Taiwan Semiconductor Manufacturing said on Friday that a cybersecurity incident involving one of its IT hardware suppliers has led to the leak of the vendor's company data.
"TSMC has recently been aware that one of our IT
hardware suppliers experienced a cybersecurity incident which led to the leak
of information pertinent to server initial setup and configuration," the
company said.
TSMC confirmed in a statement to Reuters that its business
operations or customer information were not affected following the
cybersecurity incident at its supplier Kinmax.
The TSMC vendor breach is part of a larger trend of
significant security incidents affecting various companies and government
entities.
Victims range from U.S. government departments, UK's telecom
regulator, to energy giant Shell, all affected since a security flaw was
discovered in Progress Software's MOVEit Transfer product last month.

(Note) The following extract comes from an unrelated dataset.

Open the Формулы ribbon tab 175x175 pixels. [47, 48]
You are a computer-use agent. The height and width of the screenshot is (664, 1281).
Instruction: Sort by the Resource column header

TSMC said it has cut off data exchange with the affected
supplier following the incident.
TSMC also announced in April that it will release new
software this year to help customers working on advanced computer chips for
cars take advantage of its newest technologies more quickly.
TSMC is the world's biggest contract manufacturer of
semiconductors. Many of the automotive industry's biggest chip suppliers such
as NXP Semiconductor and STMircoelectronics NV tap TSMC to make their chips.
But automotive chips must meet a higher bar for ruggedness
and longevity than the chips that go into consumer electronics. TSMC has
special manufacturing processes for the automotive industry that typically
arrive a couple years after similar processes for consumer chips.
In the past it has then taken automotive chip firms extra
time to create chip designs for those specialised manufacturing lines. The
result was that car chips could be years behind those in the latest smartphone.